One of the best books on marriage that I have read over the years is The Meaning of Marriage: Facing the Complexities of Commitment with the Wisdom of God by Tim Keller. Ever since it was released in 2011, Lisa and I have used it in all of our pre-marital counseling, hoping to help young couples prepare for a healthy, lifelong marriage.
Here are a few notable quotes from his book…
“To be loved but not known is comforting but superficial. To be known and not loved is our greatest fear. But to be fully known and truly loved is, well, a lot like being loved by God. It is what we need more than anything. It liberates us from pretense, humbles us out of our self-righteousness, and fortifies us for any difficulty life can throw at us.” (Tim Keller– Page 95)
“We never know whom we marry; we just think we do. Or even if we first marry the right person, just give it awhile and he or she will change.

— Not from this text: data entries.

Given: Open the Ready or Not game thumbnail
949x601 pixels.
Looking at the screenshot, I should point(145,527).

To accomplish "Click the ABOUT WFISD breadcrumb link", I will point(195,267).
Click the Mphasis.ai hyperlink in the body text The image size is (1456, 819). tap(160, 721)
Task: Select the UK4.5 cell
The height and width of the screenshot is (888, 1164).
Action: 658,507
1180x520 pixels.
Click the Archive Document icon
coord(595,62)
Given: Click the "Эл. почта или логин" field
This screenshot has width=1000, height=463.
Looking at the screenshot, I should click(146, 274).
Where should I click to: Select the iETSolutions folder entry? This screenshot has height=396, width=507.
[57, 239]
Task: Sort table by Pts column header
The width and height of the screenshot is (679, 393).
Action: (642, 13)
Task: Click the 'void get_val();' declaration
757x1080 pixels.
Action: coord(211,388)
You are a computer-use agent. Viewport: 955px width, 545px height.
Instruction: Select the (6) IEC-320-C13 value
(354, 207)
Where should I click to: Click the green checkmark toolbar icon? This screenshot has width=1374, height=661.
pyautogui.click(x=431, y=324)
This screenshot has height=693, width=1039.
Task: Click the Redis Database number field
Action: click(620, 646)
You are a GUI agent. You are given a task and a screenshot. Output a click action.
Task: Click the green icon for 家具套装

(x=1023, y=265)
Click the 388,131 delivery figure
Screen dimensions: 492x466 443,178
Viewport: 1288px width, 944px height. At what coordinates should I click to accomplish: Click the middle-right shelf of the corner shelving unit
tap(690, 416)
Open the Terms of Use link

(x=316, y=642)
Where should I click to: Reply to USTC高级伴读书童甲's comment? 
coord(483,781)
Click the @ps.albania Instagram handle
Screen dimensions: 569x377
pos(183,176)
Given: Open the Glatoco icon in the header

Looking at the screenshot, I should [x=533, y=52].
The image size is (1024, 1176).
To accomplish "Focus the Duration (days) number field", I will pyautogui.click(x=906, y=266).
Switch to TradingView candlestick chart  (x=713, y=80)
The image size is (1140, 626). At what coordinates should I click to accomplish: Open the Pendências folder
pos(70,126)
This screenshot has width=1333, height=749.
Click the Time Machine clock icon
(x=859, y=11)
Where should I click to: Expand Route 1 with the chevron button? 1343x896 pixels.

For marriage, being [the enormous thing it is] means we are not the same person after we have entered it. The primary problem is . . . learning how to love and care for the stranger to whom you find yourself married.” (Stanley Hauerwas– Page 134)
“When I married my wife, I had hardly a smidgen of sense for what I was getting into with her. How could I know how much she would change over 25 years? How could I know how much I would change? My wife has lived with a least five different men since we were wed – and each of the five has been me.” (Lewis Smedes– Page 92)
“Even in social life, you will never make a good impression on other people until you stop thinking about what sort of impression you are making. Even in literature and art, no man who bothers about originality will ever be original: whereas if you simply try to tell the truth (without caring two pence how often it has been told before), you will, nine times out of ten, become original without having noticed it. The principle runs through life from top to bottom. Give up yourself, and you will find your real self. Lose your life and you will save it. . . . Nothing that you have not given away will be really yours. . . ” (C.S. Lewis– from Mere Christianity– page 190)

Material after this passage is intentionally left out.